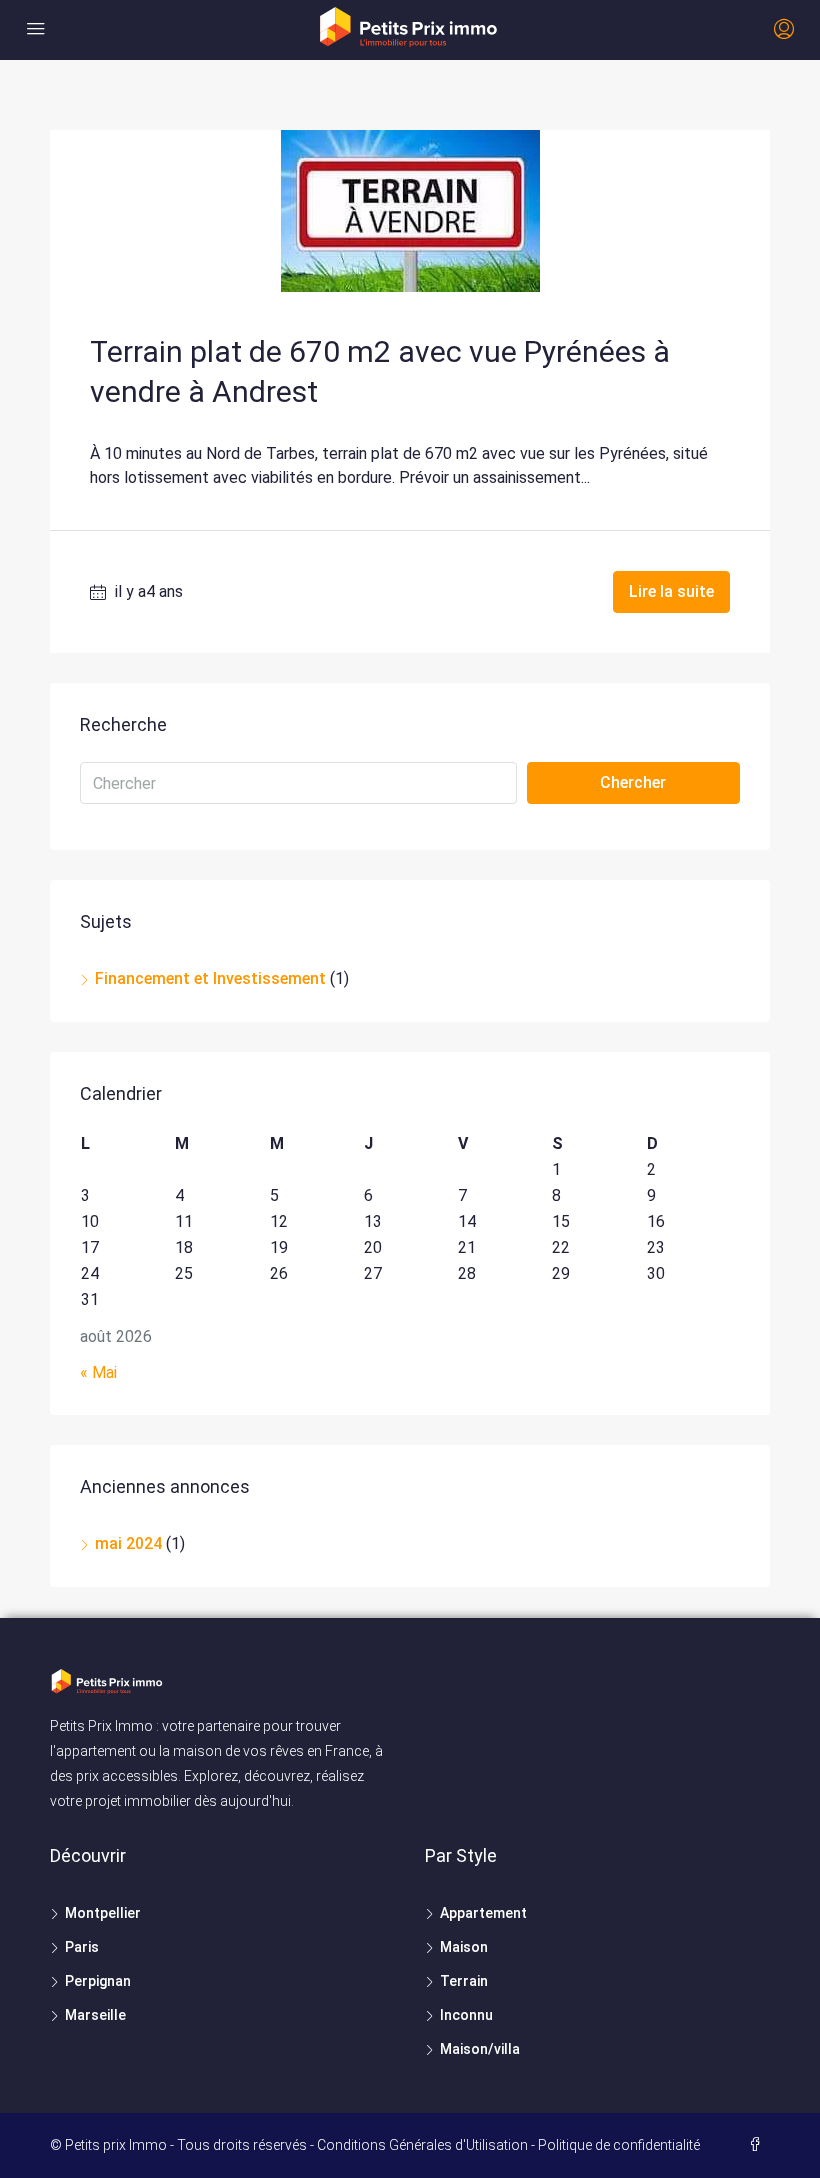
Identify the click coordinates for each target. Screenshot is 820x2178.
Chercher (633, 782)
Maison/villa (480, 2049)
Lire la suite (671, 591)
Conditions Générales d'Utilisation (422, 2145)
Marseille (95, 2015)
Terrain (464, 1981)
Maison (464, 1947)
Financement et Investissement (210, 978)
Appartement (483, 1913)
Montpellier (103, 1913)
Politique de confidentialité (619, 2145)
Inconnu (466, 2015)
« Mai (98, 1372)
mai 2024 (128, 1543)
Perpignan (98, 1981)
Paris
---
## Exercise directions
Where the line containing "Politique de confidentialité (619, 2145)" appears in the records above, begin copying and continue through the last line; copy each line exactly and include no others.

## Final answer
Politique de confidentialité (619, 2145)
Inconnu (466, 2015)
« Mai (98, 1372)
mai 2024 (128, 1543)
Perpignan (98, 1981)
Paris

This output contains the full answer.